Şahsen, Japonya'ya karşı her zaman bir sempati beslemişimdir.
Belki Ertuğrul Fırkateyni'nin hüzünlü hikâyesinden, belki de Japon toplumunun nezaketine ve sadakatine duyduğum hayranlıktan...
Prenses Akiko Mikasa da mütevazı kimliği ve sempatik tavırlarıyla bu kültürün son temsilcilerinden. Babasından aldığı dostluk bayrağını sağlam bir şekilde taşıyan bir isim.
ilk yurt dışı seyahatini lise ikinci sınıftayken, dedesi Prens Mikasa'nın kuruluşunda rol aldığı Türk Japon Vakfı Kültür Merkezi'nin açılış töreni için Türkiye'ye olduğunu söyledi.
Dedesi Prens Mikasa'nın arkeolojiye olan ilgisiyle başlayan bu bağ, babası Prens Tomohito'nun kültürel projelerle büyüttüğü bir sevgiye dönüşmüş.
Şimdi ise Prenses Akiko, kendi anılarıyla bu mirası üçüncü kuşağa taşıyor. Onun Troya'da duyduğu hayranlığı, Kapadokya'da gökyüzünün ve taşların büyüsü karşısında hissettiği küçüklüğü, Kaman'daki kazılarda arkeolog Tahsin Özgüç ile dedesi arasında gözlemlediği dostluğu aktarırken sesindeki içtenlik, iki halk arasındaki bağın ne kadar sahici olduğunu gösteriyordu.

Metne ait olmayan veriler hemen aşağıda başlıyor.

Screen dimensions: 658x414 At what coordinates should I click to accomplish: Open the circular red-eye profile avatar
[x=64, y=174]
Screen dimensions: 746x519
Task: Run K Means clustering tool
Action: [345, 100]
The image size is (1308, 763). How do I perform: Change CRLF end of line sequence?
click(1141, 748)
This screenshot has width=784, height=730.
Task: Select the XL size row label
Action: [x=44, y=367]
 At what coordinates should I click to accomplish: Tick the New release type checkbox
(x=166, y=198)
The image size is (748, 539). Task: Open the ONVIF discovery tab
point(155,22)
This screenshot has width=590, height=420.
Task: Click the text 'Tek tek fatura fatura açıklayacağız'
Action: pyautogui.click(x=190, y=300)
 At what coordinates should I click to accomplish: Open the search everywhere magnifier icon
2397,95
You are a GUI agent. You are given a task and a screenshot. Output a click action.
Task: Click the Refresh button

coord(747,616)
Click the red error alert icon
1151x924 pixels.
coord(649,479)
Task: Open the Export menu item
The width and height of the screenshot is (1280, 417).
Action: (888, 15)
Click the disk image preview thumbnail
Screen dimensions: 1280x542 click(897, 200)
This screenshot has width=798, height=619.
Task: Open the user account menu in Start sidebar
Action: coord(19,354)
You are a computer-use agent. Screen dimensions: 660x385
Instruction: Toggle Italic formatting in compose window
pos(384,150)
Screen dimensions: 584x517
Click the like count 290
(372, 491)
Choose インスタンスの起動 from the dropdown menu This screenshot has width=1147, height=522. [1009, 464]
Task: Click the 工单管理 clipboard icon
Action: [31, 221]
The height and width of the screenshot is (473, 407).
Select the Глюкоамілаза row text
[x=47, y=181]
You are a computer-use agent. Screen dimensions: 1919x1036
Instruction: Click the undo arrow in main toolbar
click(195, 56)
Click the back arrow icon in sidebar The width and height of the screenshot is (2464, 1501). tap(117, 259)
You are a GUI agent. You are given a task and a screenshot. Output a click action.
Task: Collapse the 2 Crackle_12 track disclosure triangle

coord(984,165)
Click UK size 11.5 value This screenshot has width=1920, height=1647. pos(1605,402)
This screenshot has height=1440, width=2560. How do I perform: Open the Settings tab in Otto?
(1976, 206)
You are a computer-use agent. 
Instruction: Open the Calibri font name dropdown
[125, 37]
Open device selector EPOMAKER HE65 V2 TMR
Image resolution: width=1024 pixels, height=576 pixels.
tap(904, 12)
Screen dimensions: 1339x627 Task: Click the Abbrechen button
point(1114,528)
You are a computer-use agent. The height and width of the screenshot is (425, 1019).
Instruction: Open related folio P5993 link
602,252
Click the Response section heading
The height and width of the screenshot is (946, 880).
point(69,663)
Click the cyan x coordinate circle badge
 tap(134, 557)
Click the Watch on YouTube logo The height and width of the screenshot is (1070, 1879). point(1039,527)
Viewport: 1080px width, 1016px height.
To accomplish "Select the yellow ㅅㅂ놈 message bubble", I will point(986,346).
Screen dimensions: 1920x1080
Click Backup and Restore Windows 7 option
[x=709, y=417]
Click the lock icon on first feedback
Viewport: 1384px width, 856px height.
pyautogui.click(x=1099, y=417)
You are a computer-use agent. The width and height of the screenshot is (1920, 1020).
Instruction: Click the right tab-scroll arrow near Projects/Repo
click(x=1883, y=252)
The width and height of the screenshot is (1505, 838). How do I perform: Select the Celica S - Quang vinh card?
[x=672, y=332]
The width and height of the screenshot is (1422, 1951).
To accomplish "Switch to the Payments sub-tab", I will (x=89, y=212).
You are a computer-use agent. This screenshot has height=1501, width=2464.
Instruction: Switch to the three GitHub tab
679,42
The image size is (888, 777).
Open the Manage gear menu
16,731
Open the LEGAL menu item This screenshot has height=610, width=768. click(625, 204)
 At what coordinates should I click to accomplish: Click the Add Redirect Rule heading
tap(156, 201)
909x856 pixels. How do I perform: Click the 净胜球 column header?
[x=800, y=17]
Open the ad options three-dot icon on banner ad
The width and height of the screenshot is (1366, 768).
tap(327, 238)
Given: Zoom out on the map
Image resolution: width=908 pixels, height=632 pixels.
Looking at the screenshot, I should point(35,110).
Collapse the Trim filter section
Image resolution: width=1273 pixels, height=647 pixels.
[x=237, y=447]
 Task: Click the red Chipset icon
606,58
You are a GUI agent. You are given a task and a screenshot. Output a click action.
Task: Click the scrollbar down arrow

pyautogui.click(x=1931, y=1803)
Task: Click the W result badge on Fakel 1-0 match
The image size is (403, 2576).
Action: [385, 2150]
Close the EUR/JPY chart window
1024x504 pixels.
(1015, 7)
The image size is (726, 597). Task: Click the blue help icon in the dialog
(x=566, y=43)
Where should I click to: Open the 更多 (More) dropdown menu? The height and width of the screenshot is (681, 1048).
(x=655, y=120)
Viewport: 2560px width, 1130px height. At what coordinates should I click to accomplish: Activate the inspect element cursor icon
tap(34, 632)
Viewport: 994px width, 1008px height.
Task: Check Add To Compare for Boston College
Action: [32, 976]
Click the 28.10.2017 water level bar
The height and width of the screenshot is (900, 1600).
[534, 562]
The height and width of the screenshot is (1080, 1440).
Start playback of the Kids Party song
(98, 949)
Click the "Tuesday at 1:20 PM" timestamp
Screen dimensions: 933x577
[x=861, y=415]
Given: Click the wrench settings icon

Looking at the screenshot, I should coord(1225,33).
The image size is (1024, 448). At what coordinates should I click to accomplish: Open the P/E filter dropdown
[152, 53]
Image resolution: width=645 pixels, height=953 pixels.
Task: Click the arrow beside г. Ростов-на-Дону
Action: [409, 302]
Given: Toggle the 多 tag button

"TÜRKİYE BİZİM İÇİN ÇOK ÖZEL"
Konuşmasında Mikasa ailesinin üç kuşak boyunca Türkiye'ye gösterdiği ilgi, sevgi ve dostluğa ilişkin anekdotlar paylaşan Altes Prenses Akiko, 'Bugün Türkiye bizim için hala çok özel.
"2 ÜLKE ARASINDAKİ DOSTLUĞU NESİLLERE AKTARACAĞIM"
Dedem, babam ve benim üç kuşaktır taşıdığımız bu bağ, sadece bir aile hikâyesi değil Japonya ile Türkiye arasında insani, kültürel ve bilimsel bir köprü. Ben de ailemden devraldığım bu sorumluluğu, Türkiye ile Japonya arasındaki dostluğun gelecek nesillere aktarılması için sürdüreceğim' diyerek bu dostluğun geleceğe taşınmasındaki samimiyetini dile getirdi.